Partiamo dalla distinzione che nessuno spiega davvero
Un conto su un exchange è un conto bancario con qualche passaggio in più. L'azienda detiene le chiavi private, il tuo saldo è una riga nel suo database ed esiste un link per reimpostare la password proprio perché quella riga la può riscrivere. La comodità è anche il rischio: i conti vengono congelati, le piattaforme falliscono e "not your keys, not your coins" ha smesso di essere uno slogan nel momento in cui diversi grandi custodi sono crollati con i fondi dei clienti dentro.
Un wallet non custodial come Sparrow è invece una cassaforte personale. Il software non detiene mai i tuoi bitcoin: conserva la descrizione di quali monete appartengono alle tue chiavi e sa costruire una transazione che le spende.
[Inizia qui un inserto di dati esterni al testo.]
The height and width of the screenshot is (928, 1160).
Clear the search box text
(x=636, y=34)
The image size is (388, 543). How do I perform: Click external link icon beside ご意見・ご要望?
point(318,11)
La firma avviene con una chiave che vive in un file cifrato sul tuo disco o, meglio, dentro un dispositivo hardware che non la espone mai. Non esiste un link di reset perché non c'è nulla da reimpostare. Se perdi sia le parole del seed sia il file del wallet, le monete sono perse, e nessun ticket di assistenza cambia le cose.
Questo scambio è l'intera ragione per cui Sparrow esiste e spiega quasi tutte le sue scelte di progetto. Non prova a risultare accogliente per chi vuole una email di recupero: prova a essere leggibile per chi ha deciso di fare da custode a se stesso e vuole vedere esattamente cosa sta accadendo.